指示と要件: 以下にあるハンドスピナーについての本文を、一字一句変えずに全文出力してください。

このハンドスピナー、国内外問わず大小さまざまなメーカーが製造・販売を行っている。とはいっても、偽物がはびこっているわけではない。製造に当たり特許などの制約がないため、製造自体は誰でも可能なのだ。値段も数百円から1万円以上のものまでさまざまだ。

ベアリング最大手、日本精工グループまで登場!

2016年末ごろから米国でブームが始まり、今年春にかけて社会現象となっていった。日本で流行し始めたのは4月ごろ。ユーチューバーが紹介したことなどがきっかけで子どもの間で人気に火がついた。6月に開催された「東京おもちゃショー2017」の一般公開日における展示では、終日、ハンドスピナー目当ての行列が途切れなかったという。

中央部を持ってひたすら回す。遊び方は極めてシンプルだ(撮影:今井康一)

今後は玩具メーカー以外も参入予定だ。7月にはコンピュータ周辺機器メーカー大手のエレコムが参入を発表している。

ベアリング国内最大手である日本精工のグループ会社、NSKマイクロプレシジョンは持ち前の技術を生かし、12分以上の回転が可能な超高性能のハンドスピナーを開発した。8月以降、ヨーヨーショップスピンギアで発売予定だ。

記録データ:
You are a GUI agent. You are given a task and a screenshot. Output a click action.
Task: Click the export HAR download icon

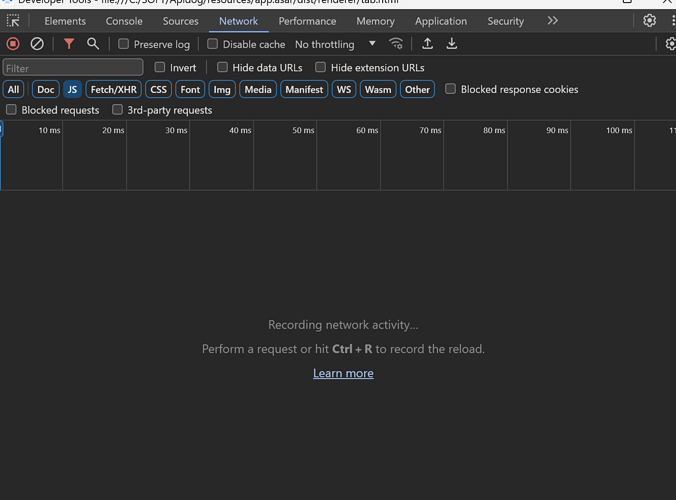click(451, 44)
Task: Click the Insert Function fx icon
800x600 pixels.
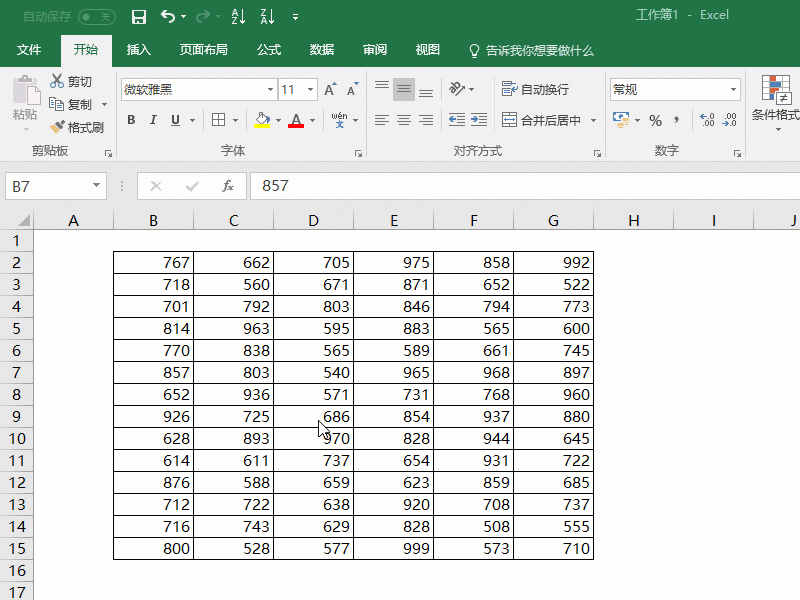Action: [228, 186]
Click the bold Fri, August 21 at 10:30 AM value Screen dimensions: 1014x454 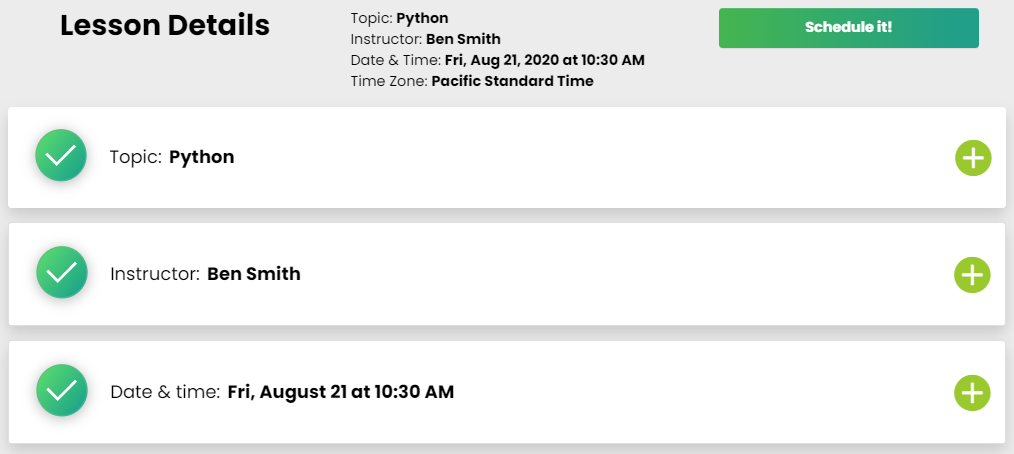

期待される出力:
このハンドスピナー、国内外問わず大小さまざまなメーカーが製造・販売を行っている。とはいっても、偽物がはびこっているわけではない。製造に当たり特許などの制約がないため、製造自体は誰でも可能なのだ。値段も数百円から1万円以上のものまでさまざまだ。

ベアリング最大手、日本精工グループまで登場!

2016年末ごろから米国でブームが始まり、今年春にかけて社会現象となっていった。日本で流行し始めたのは4月ごろ。ユーチューバーが紹介したことなどがきっかけで子どもの間で人気に火がついた。6月に開催された「東京おもちゃショー2017」の一般公開日における展示では、終日、ハンドスピナー目当ての行列が途切れなかったという。

中央部を持ってひたすら回す。遊び方は極めてシンプルだ(撮影:今井康一)

今後は玩具メーカー以外も参入予定だ。7月にはコンピュータ周辺機器メーカー大手のエレコムが参入を発表している。

ベアリング国内最大手である日本精工のグループ会社、NSKマイクロプレシジョンは持ち前の技術を生かし、12分以上の回転が可能な超高性能のハンドスピナーを開発した。8月以降、ヨーヨーショップスピンギアで発売予定だ。